Yes, because the 67 PAs are this season - what's on his mind currently. The past only tells me what his physical talents are.
There's different kinds of slumps. I'd not be worried if he was in a slump where he was hitting balls right at defenders hard. That'd be a bad luck slump, everyone occasionally lines out to the third baseman or hits a warning track fly ball - running a bunch of em in a row is a slump, but it's not a drop off of skill, and usually isn't a mental block (although it can become one). There's also the skill dropoff, where a guy getting older has lost a step, lost a little something in the wrist, and his home runs are turning into long fly outs, striking out on pitches he used to foul off, etc. That's Joyce perhaps - and it's concerning, but a veteran can adjust to it, at least to a certain extent, and still be productive, if not as awesome as he once was (that's Pujols). And there's the "the pitchers have figured him out" slump, when a hitter's weak point becomes exposed and regularly exploited.
What we're seeing on the field with Iannetta, however, isn't that. He's flailing out there, like a guy in the ocean who's forgotten he knows how to swim.
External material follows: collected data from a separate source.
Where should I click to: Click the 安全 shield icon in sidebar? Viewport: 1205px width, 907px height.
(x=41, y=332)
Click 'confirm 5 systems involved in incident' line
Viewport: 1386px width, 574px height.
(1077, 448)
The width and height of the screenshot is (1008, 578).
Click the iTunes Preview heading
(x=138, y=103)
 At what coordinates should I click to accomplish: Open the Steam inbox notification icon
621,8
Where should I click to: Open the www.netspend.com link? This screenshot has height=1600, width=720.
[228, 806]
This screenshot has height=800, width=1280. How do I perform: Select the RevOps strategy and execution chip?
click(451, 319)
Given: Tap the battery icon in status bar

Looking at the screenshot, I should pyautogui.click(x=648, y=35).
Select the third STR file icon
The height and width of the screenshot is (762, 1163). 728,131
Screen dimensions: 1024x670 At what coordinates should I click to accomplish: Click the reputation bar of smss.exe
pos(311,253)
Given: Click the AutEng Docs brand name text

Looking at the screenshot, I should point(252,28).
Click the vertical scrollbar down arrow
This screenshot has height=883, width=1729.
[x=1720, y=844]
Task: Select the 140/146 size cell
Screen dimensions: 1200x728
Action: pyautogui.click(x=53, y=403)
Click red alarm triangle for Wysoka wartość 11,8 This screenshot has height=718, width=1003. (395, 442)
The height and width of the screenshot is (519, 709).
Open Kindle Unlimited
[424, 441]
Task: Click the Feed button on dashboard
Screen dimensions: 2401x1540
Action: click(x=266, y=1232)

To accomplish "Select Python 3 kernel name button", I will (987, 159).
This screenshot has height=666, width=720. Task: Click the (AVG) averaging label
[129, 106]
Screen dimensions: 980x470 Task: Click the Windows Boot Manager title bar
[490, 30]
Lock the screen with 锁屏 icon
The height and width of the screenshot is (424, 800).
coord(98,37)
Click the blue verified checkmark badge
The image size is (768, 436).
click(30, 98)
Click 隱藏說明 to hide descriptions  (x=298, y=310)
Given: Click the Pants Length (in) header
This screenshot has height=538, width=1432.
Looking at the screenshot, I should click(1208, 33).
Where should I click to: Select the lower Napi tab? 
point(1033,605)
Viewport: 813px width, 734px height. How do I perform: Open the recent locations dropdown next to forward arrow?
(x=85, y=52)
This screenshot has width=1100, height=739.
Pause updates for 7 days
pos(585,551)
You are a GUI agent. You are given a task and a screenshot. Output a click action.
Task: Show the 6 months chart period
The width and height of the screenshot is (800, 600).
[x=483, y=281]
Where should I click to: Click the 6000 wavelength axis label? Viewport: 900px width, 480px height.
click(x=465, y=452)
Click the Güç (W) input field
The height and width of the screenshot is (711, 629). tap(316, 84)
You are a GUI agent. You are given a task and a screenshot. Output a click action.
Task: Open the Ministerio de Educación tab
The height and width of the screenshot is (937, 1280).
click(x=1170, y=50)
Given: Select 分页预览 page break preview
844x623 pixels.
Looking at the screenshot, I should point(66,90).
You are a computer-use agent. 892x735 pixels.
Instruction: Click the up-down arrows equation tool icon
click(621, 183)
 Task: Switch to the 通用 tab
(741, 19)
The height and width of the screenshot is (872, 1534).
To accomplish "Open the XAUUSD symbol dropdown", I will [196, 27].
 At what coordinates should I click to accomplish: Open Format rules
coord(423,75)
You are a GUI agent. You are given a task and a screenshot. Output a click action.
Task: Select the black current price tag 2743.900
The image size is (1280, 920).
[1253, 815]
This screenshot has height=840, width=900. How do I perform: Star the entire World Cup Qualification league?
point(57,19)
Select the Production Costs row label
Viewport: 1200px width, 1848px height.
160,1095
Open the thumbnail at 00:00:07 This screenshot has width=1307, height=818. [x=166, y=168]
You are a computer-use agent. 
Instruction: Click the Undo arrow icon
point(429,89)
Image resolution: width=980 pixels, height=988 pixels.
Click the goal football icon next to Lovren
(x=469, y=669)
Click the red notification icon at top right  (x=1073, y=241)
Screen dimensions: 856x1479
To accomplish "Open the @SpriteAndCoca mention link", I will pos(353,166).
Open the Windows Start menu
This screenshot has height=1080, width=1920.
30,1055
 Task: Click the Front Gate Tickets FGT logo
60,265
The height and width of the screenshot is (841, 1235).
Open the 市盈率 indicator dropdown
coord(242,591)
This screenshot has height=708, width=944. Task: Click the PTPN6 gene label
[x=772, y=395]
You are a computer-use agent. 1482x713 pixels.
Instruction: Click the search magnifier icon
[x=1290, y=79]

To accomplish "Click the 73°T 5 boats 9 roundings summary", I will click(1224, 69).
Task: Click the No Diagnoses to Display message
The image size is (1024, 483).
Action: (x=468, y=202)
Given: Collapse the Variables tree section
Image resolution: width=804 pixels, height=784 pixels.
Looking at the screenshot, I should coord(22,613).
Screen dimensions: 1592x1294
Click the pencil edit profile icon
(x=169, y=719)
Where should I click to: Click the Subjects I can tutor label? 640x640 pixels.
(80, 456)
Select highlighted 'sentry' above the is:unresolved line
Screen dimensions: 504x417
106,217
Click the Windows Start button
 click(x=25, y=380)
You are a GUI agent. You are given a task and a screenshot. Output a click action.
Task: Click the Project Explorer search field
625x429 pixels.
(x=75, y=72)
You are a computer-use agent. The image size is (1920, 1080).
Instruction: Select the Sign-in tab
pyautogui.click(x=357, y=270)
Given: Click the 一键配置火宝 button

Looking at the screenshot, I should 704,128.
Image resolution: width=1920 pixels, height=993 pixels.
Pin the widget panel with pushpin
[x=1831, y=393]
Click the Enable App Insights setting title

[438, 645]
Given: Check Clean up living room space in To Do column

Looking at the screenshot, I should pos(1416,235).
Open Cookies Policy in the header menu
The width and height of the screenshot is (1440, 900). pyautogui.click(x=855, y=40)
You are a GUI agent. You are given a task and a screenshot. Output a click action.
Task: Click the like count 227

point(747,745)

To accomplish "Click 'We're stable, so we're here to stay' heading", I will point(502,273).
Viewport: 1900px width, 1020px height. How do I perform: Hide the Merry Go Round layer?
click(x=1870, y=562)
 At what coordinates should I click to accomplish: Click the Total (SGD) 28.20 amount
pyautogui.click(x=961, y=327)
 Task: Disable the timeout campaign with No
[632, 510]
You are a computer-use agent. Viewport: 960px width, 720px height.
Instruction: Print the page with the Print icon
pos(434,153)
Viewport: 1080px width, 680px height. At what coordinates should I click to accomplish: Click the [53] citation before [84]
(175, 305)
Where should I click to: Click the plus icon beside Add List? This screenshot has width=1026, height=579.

Something is seriously wrong - he's either in serious physical pain that we're not being told about (in which case, go on the DL, get it taken care of, he's not doing any good trying to tough it out here), or he has a serious mental block. We're talking Brandon Wood territory here (and Iannetta never had BWood's physical talent in the first place!)
He isn't, skillwise, an OPS .297 guy. The comparison to history was to slow just how bad that number really is. If he can't figure it out, his career is over. Sosh is going to give him more chances to work it out than most other managers will (to our collective frustration), but eventually you have to release a guy if doesn't show any signs of ever getting it going.